LANDTAG STEIERMARK
XVIII. GESETZGEBUNGSPERIODE


EZ/OZ: 1266/1

Selbstständiger Antrag von Abgeordneten (§ 21 GeoLT)

eingebracht am 26.03.2021, 11:38:37


Landtagsabgeordnete(r): LTAbg. Sandra Krautwaschl (Grüne), LTAbg. Lambert Schönleitner (Grüne), LTAbg. Dipl.-Ing.(FH) Lara Köck (Grüne), LTAbg. Mag. Alexander Pinter (Grüne), LTAbg. Georg Schwarzl (Grüne), LTAbg. Veronika Nitsche, MBA (Grüne)
Fraktion(en): Grüne
Zuständiger Ausschuss: Klimaschutz
Regierungsmitglied(er): Landesrätin Mag. Ursula Lackner

Betreff:
Artenvielfalt erhalten: Ausgleichsflächen in Naturschutzverfahren systematisch erfassen

Eine aktuelle Untersuchung der Europäischen Umweltagentur bestätigt: Die Biologische Vielfalt in Europa geht drastisch zurück. Als Ursachen nennt die Umweltagentur die nicht nachhaltige Land- und Forstwirtschaft, die Zersiedelung und Umweltverschmutzung. Der dramatische Rückgang der biologischen Vielfalt bedroht tausende Tierarten und Lebensräume und letztlich auch die Lebensqualität der Menschen. Es braucht eine Vielzahl an Maßnahmen, um der Destabilisierung des Ökosystems entgegenzuwirken (s. https://www.eea.europa.eu/de/highlights/neueste-bewertung-zeigt-weiterhin-gravierenden).

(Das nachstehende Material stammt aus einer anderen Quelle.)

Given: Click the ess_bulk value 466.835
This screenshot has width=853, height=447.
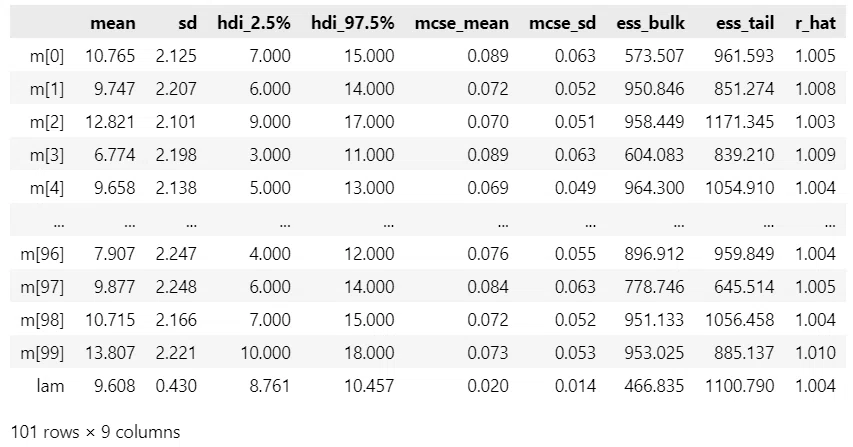Looking at the screenshot, I should coord(654,386).
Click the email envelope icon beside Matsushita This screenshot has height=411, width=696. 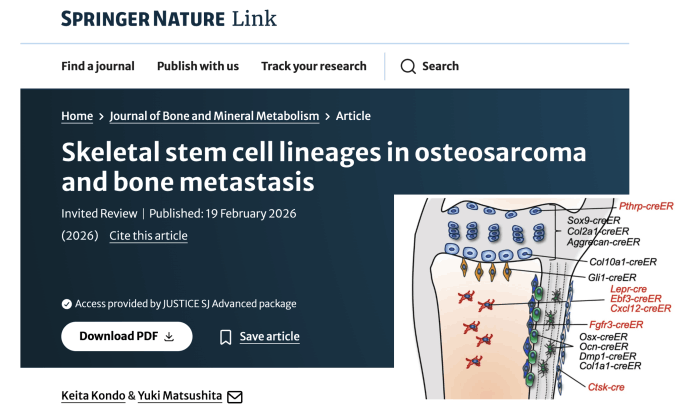click(x=235, y=397)
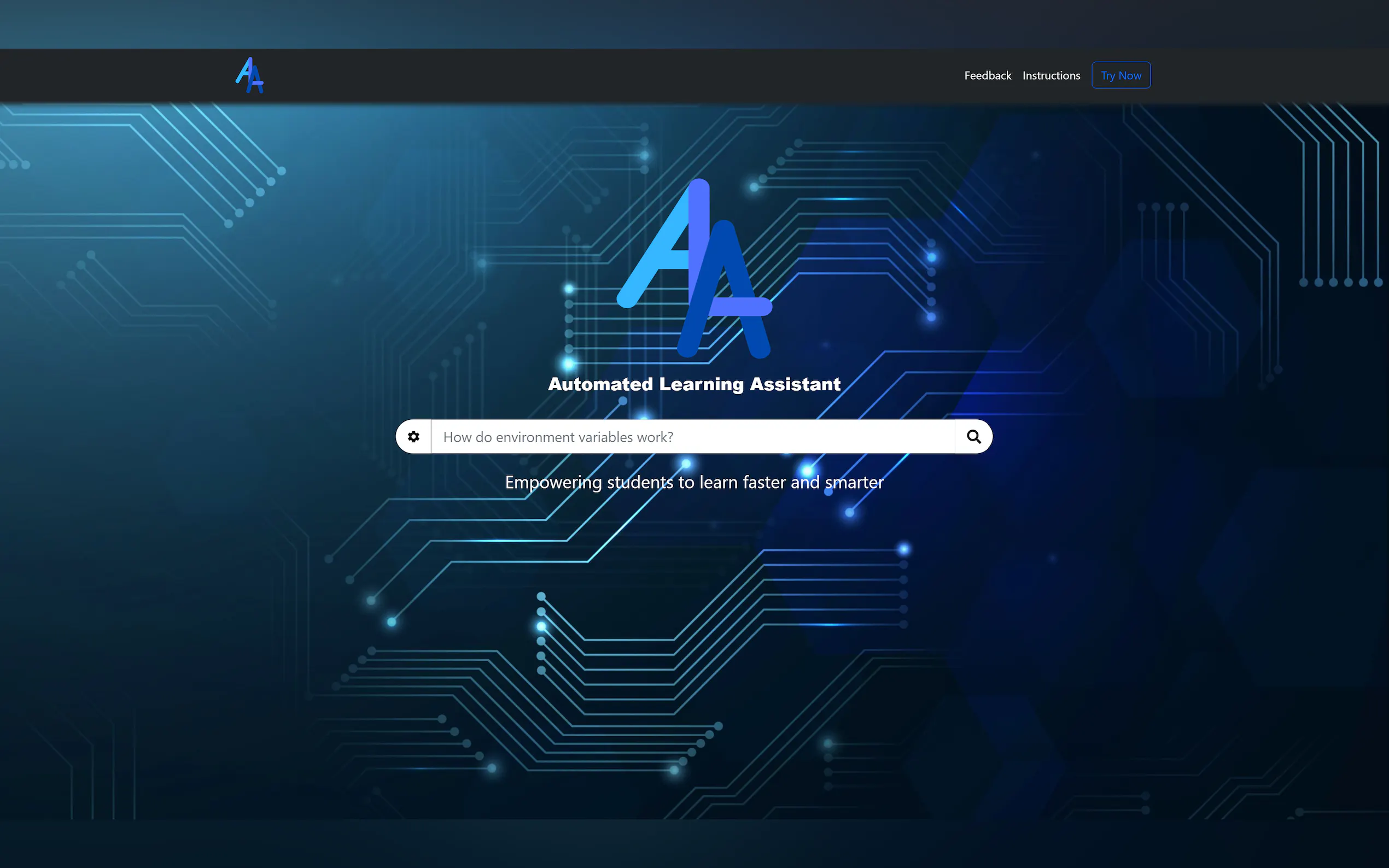Click the word 'Automated' in the title

[x=600, y=384]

In naturschutzrechtlichen Verfahren besteht regelmäßig die Notwendigkeit, Auflagen zugunsten der geschützten Rechtsgüter vorzuschreiben. Oftmals werden Konsenswerber*innen zur Kompensation mittels Ausgleichsflächen verpflichtet, wie etwa durch das Wiederherstellen und Schaffen von Lebensräumen, die Renaturierung eines Flusses oder das Anlegen von Streuobstwiesen. Laut Naturschutzstrategie des Landes werden diese Ausgleichsflächen in Natura 2000-Gebieten auf einem GIS-Layer dokumentiert.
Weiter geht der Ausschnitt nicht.